Citing “recent surveys” that suggest 85% of sexual assaults are not reported to appropriate authorities in a timely manner, the app is “part of a suite of apps provided by the Affirmative Consent Division of ISCE.edu” — as We-Consent LLC — in order to “help change the context and conversations around sexual consent on college campuses.” As described by the creators:
The I’ve-Been-ViolatedTM App is the first app of its kind to allow a victim of sexual assault to confidentially record contemporaneous evidence (with video and audio) of an incident. The evidence is double-encrypted and stored offline. The app also, utilizing geo-coding technology, stores information about where the user was when he or she recorded the video.
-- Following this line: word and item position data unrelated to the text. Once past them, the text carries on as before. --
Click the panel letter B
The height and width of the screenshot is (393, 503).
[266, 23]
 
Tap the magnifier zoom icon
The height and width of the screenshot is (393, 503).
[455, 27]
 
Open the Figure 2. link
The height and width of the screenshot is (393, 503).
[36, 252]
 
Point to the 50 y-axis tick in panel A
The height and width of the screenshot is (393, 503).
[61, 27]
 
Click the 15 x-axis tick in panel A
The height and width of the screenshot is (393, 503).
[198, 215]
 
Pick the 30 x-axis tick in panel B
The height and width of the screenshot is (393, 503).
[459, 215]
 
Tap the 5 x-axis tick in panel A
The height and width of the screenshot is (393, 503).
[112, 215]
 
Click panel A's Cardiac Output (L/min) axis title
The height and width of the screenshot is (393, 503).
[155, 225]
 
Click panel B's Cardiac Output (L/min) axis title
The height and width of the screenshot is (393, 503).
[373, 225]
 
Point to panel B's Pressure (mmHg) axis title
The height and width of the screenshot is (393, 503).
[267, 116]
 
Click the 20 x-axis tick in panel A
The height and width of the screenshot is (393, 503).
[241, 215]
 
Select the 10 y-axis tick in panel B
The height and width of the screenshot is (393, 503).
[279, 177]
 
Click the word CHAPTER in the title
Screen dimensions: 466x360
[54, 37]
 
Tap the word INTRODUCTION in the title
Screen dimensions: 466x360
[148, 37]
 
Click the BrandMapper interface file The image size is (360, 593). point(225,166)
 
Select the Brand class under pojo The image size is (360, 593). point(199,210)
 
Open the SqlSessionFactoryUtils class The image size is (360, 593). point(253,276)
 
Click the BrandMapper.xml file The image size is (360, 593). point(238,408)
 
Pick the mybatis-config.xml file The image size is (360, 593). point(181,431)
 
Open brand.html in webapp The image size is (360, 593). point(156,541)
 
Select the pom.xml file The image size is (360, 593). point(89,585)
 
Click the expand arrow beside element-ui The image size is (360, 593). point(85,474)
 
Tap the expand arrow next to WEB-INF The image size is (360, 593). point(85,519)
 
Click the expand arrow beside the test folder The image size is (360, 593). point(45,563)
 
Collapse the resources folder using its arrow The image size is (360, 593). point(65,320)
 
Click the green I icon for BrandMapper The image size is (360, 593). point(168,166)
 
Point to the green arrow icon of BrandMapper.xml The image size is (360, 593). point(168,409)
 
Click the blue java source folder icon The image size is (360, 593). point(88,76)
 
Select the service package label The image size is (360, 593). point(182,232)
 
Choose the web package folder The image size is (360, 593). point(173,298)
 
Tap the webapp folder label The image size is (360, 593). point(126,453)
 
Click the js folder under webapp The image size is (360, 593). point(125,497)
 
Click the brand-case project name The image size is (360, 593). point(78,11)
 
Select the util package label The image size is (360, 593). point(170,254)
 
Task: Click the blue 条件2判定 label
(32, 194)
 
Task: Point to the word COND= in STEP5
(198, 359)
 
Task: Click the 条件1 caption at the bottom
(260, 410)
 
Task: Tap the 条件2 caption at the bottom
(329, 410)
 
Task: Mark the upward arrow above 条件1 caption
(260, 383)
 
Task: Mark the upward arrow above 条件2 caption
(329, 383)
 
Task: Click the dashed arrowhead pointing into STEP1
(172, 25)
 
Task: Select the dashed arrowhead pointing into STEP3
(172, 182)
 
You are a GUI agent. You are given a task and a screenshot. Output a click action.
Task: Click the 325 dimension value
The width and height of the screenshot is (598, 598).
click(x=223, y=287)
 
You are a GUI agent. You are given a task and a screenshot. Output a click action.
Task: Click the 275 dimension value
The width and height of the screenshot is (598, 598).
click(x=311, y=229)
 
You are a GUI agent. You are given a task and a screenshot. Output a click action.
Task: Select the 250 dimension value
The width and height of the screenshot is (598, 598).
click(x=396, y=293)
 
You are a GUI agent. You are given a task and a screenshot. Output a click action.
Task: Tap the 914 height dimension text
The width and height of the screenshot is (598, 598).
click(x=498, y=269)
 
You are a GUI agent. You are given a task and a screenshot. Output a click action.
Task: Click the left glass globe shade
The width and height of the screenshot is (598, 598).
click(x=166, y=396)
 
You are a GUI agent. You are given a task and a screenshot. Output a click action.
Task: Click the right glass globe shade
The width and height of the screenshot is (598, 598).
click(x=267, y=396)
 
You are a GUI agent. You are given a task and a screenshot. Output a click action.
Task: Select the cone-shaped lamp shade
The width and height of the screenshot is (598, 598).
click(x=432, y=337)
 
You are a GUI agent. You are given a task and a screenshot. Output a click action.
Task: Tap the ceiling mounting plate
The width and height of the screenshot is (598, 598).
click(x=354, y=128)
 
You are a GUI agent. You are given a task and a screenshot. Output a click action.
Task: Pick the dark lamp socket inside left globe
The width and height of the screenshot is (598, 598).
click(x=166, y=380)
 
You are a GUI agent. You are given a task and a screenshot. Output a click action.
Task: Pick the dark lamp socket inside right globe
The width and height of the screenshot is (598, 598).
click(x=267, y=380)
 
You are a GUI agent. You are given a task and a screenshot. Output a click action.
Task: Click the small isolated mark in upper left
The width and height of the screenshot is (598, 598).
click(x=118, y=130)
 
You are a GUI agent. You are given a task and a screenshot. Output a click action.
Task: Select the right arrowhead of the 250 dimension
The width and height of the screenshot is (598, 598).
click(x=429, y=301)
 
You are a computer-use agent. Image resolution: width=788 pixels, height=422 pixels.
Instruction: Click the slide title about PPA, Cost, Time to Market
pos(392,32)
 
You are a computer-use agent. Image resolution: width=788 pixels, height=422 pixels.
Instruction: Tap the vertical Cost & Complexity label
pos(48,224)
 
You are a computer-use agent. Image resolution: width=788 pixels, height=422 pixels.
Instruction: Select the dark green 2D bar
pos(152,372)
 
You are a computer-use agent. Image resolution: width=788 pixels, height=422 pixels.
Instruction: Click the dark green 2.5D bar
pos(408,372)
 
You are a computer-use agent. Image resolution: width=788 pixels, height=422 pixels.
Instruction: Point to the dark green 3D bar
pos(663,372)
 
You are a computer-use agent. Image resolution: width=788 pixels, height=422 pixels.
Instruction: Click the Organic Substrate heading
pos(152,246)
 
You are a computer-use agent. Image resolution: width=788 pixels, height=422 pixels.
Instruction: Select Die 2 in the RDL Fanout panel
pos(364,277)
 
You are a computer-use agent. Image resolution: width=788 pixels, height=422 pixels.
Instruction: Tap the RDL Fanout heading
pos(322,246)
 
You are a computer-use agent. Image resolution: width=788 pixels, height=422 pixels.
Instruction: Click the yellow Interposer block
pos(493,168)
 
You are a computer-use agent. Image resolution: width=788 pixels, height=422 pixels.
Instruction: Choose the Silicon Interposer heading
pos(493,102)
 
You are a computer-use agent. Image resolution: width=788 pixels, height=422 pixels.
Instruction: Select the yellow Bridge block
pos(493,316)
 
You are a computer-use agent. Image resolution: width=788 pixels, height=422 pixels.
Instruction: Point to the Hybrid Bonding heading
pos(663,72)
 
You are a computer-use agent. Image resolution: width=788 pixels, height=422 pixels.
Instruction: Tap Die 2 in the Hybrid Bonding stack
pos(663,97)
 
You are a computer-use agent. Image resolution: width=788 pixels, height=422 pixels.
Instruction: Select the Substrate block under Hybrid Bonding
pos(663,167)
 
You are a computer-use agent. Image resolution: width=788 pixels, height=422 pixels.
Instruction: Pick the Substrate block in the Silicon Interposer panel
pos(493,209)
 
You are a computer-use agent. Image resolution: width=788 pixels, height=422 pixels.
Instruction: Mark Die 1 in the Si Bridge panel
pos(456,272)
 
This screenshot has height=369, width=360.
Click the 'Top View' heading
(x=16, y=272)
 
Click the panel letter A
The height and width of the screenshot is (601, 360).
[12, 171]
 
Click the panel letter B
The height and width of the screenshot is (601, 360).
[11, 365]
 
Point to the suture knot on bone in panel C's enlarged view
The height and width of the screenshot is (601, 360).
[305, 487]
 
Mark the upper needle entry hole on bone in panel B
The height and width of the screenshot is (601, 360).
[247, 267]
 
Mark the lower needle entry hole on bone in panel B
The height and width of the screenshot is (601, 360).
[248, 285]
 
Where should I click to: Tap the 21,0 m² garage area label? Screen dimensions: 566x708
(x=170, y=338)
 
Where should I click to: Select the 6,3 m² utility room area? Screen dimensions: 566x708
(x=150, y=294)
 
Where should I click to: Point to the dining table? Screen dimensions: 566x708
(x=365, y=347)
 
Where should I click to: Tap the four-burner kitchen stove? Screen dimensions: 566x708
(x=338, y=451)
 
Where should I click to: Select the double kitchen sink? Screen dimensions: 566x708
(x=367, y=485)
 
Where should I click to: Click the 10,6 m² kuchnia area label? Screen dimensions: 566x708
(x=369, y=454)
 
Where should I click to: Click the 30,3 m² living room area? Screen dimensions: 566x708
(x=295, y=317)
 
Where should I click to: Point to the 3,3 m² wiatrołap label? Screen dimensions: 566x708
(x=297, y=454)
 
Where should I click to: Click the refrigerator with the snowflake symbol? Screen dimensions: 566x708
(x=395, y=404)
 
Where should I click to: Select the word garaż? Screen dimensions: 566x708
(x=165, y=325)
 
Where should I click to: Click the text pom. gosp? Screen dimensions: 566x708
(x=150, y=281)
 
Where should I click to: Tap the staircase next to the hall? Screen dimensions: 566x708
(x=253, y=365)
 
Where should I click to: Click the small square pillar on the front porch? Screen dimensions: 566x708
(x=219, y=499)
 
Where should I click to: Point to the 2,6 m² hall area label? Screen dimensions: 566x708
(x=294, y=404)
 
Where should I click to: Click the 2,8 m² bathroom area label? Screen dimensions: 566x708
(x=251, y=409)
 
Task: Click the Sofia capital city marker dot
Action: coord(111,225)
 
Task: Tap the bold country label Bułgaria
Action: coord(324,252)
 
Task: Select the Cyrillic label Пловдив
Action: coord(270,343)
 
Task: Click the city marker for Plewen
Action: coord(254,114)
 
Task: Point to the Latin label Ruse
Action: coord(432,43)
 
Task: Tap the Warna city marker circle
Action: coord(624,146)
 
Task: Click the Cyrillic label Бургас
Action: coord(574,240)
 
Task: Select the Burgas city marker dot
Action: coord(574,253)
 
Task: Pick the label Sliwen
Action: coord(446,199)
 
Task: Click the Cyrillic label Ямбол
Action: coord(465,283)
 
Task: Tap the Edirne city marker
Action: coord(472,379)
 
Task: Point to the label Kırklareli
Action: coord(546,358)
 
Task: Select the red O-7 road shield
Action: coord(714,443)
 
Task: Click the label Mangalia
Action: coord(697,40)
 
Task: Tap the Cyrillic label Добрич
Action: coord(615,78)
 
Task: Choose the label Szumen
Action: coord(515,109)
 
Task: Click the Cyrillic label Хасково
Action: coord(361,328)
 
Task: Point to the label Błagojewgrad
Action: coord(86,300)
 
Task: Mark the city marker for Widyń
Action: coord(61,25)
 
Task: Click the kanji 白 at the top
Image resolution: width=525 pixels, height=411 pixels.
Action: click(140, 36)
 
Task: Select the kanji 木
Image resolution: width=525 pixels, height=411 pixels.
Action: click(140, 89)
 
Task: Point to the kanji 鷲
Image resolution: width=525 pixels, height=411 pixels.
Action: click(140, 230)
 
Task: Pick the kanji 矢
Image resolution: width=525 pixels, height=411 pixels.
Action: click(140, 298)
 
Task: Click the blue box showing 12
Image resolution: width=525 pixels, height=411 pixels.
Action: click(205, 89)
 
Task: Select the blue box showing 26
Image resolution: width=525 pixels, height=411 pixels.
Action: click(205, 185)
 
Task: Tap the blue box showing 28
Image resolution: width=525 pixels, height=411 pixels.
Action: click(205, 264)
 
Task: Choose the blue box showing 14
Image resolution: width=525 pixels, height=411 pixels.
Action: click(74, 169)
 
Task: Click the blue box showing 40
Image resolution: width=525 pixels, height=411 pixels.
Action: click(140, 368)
As a legal safeguard, the video record that the user creates is only available through appropriate authorities (i.e. legal, health, school) or by court order and is never directly available to the user.
Users of I’ve-Been-Violated™ are instructed to get to a safe location and then “tell [their] story by following the on-screen instructions. The app will prompt you on what to say while recording video and audio.” The evidence is then stored for use by authorities once the user has alerted them to the alleged crime.
We-Consent LLC also provides The No App, which is described as an “anti-bullying, anti-harassment, protection app for a child or anyone that wants to deliver a strong, clear NO message. It also functions as a panic button for the user by sending an alert to a parent or other designated person when he or she feels endangered.” It “repeats a NO video message delivered by a police officer and records a video of the person being told no (which might be used as evidence against that person).”
Keeping the evidence encrypted and stored out of the reach of anyone but authorities mitigates some of the potential for abuse, but only time will tell whether these tools can actually benefit a campus culture already steeped in fear of fellow students.